Fidelity grew to become a household name on the backs of star managers such as Peter Lynch and because of its expertise in stock picking, but those strengths have become its biggest burdens. Fidelity has suffered, along with the rest of the mutual fund industry, from investors' avoidance of actively managed stock mutual funds since the financial crisis.

Assets in Fidelity's U.S. and international stock funds have fallen 60% — to $278 billion, from $688 billion in 2007 — thanks to four-plus years of net redemptions, according to Morningstar Inc. The Fidelity Magellan Fund, the onetime darling of the mutual fund world, holds just $14 billion in assets, down from more than $100 billion in 2000.

“In this day and age, one rogue part can really shake up the whole business,” Mr. Lowell said.

Investors' preference for low-cost, passive indexed mutual and exchange-traded funds cost Fidelity its status as the world's largest mutual fund firm. By the middle of 2010, The Vanguard Group Inc. had taken over the top spot with $1.3 trillion in assets, compared with Fidelity's $1.2 trillion. Today, Vanguard has $1.7 trillion, compared with $1.57 trillion at Fidelity.

One success story among Fidelity's active stock funds has been its sector portfolios. A dozen of Fidelity's 40 sector mutual funds ranked in the top 10% of their respective categories over the five-year period ended Aug. 29. The sector funds' performance has led to consistent inflows every year since 2009.

Their strength could be what Ms. Johnson needs to address Fidelity's single biggest misstep: missing out on the ETF boom. Fidelity launched its first ETF in 2003, when there was still less than $30 billion invested in the products, but inexplicably never made the space a priority. ETFs now are a trillion-dollar industry.

“They missed out on a glorious opportunity,” Mr. Bobroff said.

Ms. Johnson, along with Ronald O'Hanley, who joined Fidelity as president of asset management in 2010, seems to be making a late push into the ETF business, though.

Earlier this year, Fidelity filed with the Securities and Exchange Commission for permission to launch actively managed ETFs, sparking speculation that ETF clones of the sector funds could be in the works.

“The sector funds' performance gives them a dramatic advantage over passive sector funds,” said Mr. Lowell.

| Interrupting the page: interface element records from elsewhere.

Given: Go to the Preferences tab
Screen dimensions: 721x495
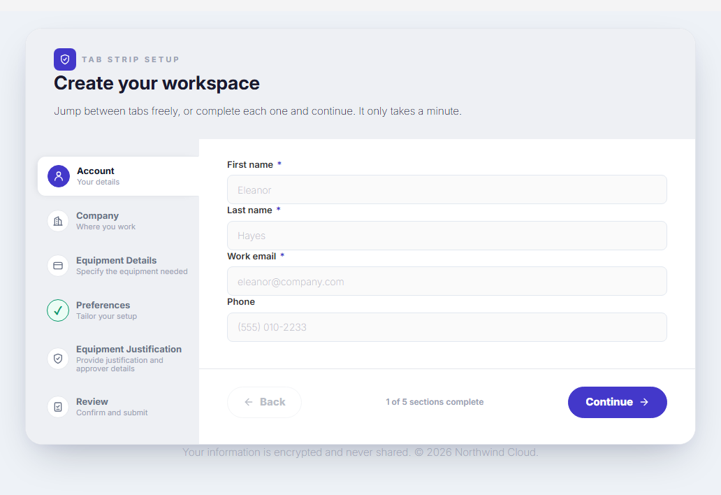Looking at the screenshot, I should coord(118,310).
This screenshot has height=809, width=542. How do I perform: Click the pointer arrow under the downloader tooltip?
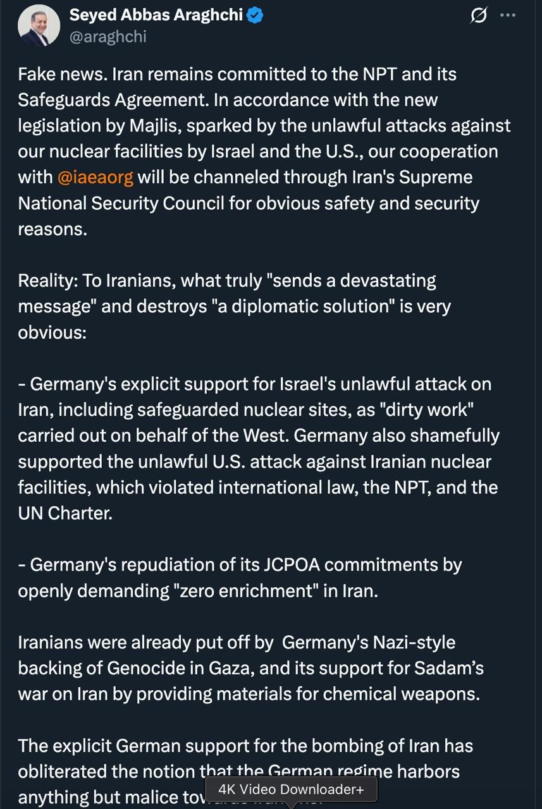coord(291,805)
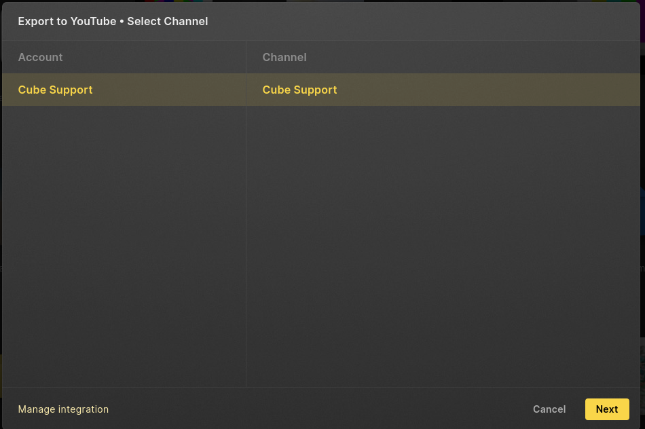
Task: Click the Select Channel title text
Action: pos(168,22)
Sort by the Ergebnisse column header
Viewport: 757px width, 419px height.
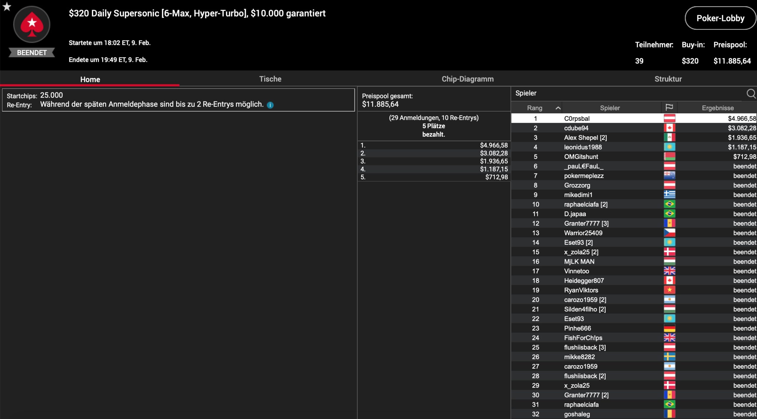(x=717, y=108)
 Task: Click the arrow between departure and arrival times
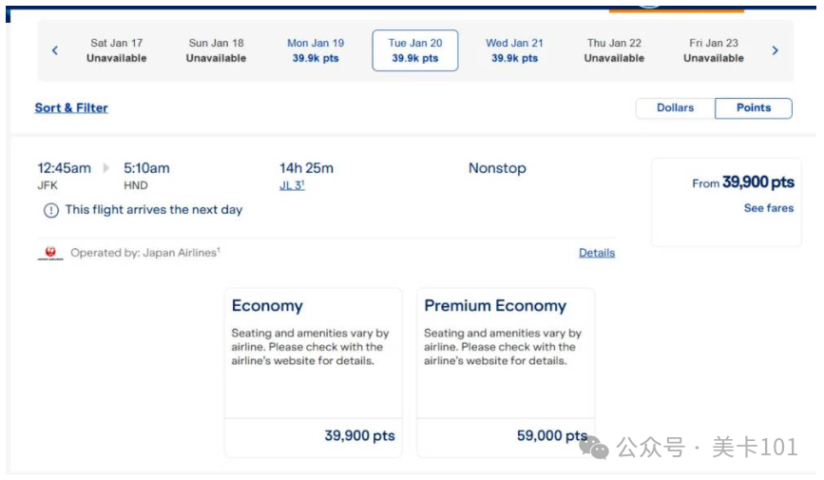[105, 167]
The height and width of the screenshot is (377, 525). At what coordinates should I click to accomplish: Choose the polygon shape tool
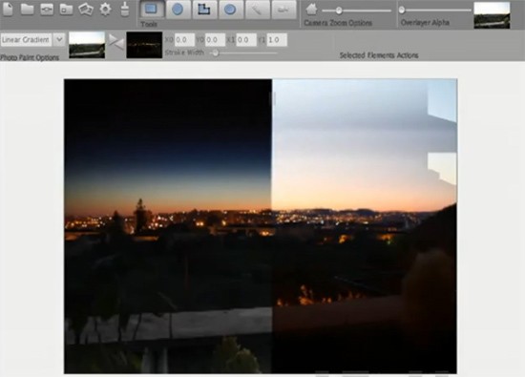(204, 9)
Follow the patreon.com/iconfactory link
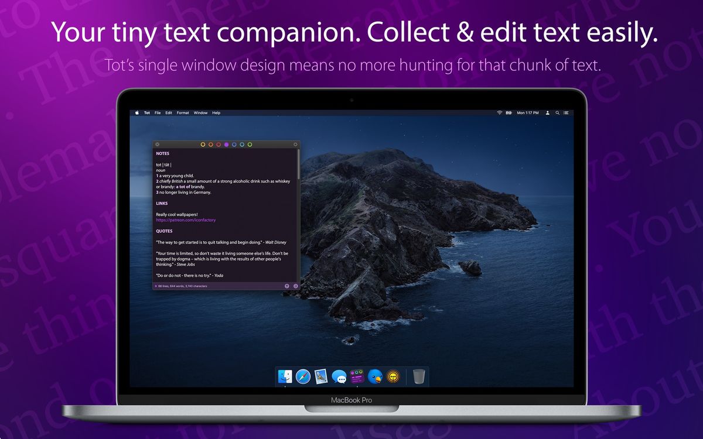This screenshot has height=439, width=703. pyautogui.click(x=185, y=220)
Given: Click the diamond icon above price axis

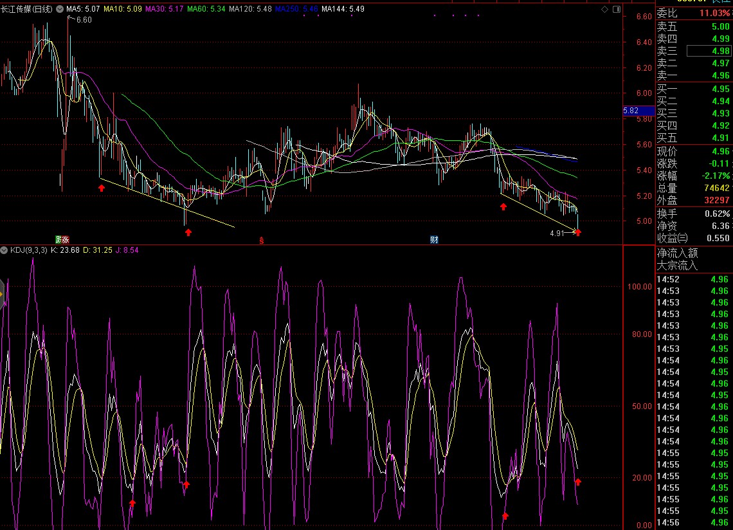Looking at the screenshot, I should [x=604, y=10].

Fidelity's sector strategies, packaged in ETFs — which trade intraday on an exchange — could appeal to advisers who use sector rotation strategies. Sector ETFs held $171 billion in assets as of the end of July, up from $151 billion a year earlier, according to Morningstar.

Sector ETFs still would be a big risk for Fidelity. There's a chance that the funds would not attract enough assets to make it worthwhile. Conversely, they could attract assets but get sucked into a pricing war that destroys the funds' profitability.

Ms. Johnson's long, winding climb toward Fidelity's summit should give her the experience she needs to get it right, according to Mr. Lowell. “It was a much more carefully orchestrated process of tutelage than Ned had when he took it over from his dad,” he said.

After joining Fidelity as an equity analyst in 1988, Ms. Johnson moved up to portfolio manager by the early 1990s, and in 2001 she was named head of the entire asset management business. Four years later, she was moved to the distribution side and when Mr. Lawson retired in 2010, Ms. Johnson became head of distribution and Mr. O'Hanley was brought in to run the asset management business.

“She's never backed down or tired from running any aspect of the business,” Mr. Lowell said.

Jason Kephart writes for InvestmentNews, a sister publication of Pensions & Investments.